Before the coup, the right wing had launched a movement in the name of Islam that was sponsored by the CIA against Bhutto’s PPP government. In spite of the fact that there was discontent in society as the reforms had inevitably fizzled out in a crisis-ridden state capitalism, that movement had failed to dislodge Bhutto. Zia used Islam to justify his martial law to gain the support of the petty bourgeoisie and the primitive sections of society. He came out clearly standing on the theocratic basis of the state. In December 1981 he said, “Pakistan is like Israel, an ideological state. Take out Judaism from Israel and it will collapse like a house of cards. Take Islam out of Pakistan and make it a secular state: it will collapse.” Official religiosity was imposed in the army, bureaucracy and institutions of the state and society. The JI and other religious parties infiltrated their cadres into the state institutions, from the judiciary to the armed forces. Its effects are still evident in society today. Ziaul Haq wrapped his contempt for the deprived in the garb of the piety he flaunted so much. On the question of the responsibility of the state to fulfil the basic needs of the poor he had this to say, “Any increase or decrease in your sustenance comes from him. Trust in God and He will bestow upon you an abundance of good things in life.”

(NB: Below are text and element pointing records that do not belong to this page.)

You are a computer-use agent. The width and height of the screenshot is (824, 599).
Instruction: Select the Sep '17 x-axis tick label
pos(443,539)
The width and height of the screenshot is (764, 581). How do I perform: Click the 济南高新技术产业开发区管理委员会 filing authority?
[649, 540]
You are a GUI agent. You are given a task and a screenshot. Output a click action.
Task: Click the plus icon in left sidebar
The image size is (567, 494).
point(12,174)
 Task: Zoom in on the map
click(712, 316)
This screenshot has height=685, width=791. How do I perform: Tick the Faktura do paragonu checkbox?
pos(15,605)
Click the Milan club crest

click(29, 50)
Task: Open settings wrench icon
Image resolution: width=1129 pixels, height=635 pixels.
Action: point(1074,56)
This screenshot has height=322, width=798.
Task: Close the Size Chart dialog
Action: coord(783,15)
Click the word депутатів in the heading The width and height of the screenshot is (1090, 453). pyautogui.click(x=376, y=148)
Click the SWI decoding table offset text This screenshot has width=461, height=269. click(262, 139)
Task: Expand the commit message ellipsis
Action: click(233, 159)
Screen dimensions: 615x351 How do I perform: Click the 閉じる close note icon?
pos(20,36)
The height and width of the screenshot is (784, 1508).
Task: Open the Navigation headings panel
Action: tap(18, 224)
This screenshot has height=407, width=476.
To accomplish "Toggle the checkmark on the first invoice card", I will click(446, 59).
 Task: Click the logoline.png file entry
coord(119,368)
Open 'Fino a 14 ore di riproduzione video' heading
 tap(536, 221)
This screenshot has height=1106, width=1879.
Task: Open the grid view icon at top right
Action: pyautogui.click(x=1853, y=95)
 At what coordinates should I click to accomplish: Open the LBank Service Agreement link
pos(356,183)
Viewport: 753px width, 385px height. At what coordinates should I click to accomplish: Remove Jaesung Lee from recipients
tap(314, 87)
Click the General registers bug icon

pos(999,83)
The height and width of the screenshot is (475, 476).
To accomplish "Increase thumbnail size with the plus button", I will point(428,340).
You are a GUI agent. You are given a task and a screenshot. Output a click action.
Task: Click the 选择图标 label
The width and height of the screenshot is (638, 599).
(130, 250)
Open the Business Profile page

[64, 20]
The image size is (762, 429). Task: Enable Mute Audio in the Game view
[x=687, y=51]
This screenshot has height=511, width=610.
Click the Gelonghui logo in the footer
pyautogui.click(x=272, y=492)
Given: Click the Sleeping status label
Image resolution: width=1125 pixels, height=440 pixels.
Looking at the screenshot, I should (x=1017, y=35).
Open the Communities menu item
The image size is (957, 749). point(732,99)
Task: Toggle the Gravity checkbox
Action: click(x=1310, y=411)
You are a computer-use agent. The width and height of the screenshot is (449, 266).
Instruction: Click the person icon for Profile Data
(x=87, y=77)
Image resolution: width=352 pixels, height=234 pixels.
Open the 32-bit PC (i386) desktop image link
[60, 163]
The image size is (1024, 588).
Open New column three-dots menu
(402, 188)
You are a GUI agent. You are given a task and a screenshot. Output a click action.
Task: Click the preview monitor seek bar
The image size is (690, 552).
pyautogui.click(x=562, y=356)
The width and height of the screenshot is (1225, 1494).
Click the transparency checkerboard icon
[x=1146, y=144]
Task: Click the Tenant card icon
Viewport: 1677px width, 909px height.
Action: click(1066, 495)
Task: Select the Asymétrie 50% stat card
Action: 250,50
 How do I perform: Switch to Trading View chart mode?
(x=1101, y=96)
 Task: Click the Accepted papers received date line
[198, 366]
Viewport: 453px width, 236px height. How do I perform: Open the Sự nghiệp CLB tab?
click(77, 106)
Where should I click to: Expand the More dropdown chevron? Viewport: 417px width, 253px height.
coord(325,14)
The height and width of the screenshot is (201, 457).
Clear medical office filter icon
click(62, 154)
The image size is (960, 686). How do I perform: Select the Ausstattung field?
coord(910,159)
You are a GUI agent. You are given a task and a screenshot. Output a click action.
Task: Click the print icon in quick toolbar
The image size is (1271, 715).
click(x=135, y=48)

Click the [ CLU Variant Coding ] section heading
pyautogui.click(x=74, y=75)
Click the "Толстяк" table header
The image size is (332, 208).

But power and religious fanaticism drove Zia into a state of insanity. He had the delusion of hoisting the crescent and star in Central Asian capitals. He thought he was invulnerable. His megalomania was becoming a liability for the Americans. Hence his dramatic elimination, like many of the imperialist stooges in the past, became inevitable.

Twenty-three years after his demise his poisonous legacy prevails in the state and politics of Pakistan. The Islamic parties were his partners in repression. The MQM and other ethnic-based groups were promoted by the intelligence agencies under his command to fracture the class unity of the workers, especially in Karachi, the bastion of the Pakistani proletariat. The leaders of all Muslim Leagues are his protégés. But the most ironic position is that of the PPP where several of Zia’s political descendants, including Yousaf Raza Gilani, are the stalwarts of today’s party. It is not just a question of individuals but the policies of the tyrant that continue to dominate and weigh down on society. The blasphemy laws, the Hudood Ordinances and other draconian laws against women and the oppressed are flourishing. None of the subsequent pseudo-democratic regimes have been able to repeal them. Nor can they in this socio-economic set up.

One of the tragedies of the movements in the neo-colonial world is the exaggerated role of the individual. This in fact reflects a certain cultural primitiveness. When individuals are made the ultimate focal points of movements, it becomes easier for the ruling political elites to manipulate these revolts after the fall of these personalities. They can limit and restrict the movements to the status quo if there is no revolutionary party to give leadership and a revolutionary perspective to the mass upsurge. Similarly, when movements get personified in individuals, again they can be diverted and destroyed by the elimination of those individual leaders. Dictatorship or democracy, the oligarchy of finance capital continues its crushing domination.

Ted Grant wrote in the 1960s: “In the history of society there have been many methods of class rule. This is especially true for capitalist society, with many peculiar and variegated forms: republic, monarchy, fascism, democracy, Bonapartist, centralised and federal…”

Unless and until the social and economic system for the preservation of which the Zia brutality was inflicted upon the people of Pakistan is not transformed, the wounds under the scars of July will continue to fester. The idea of having a secular, progressive, democratic and prosperous Pakistan within the confines of this rotten capitalist feudal system will remain a utopia and a deception for the masses.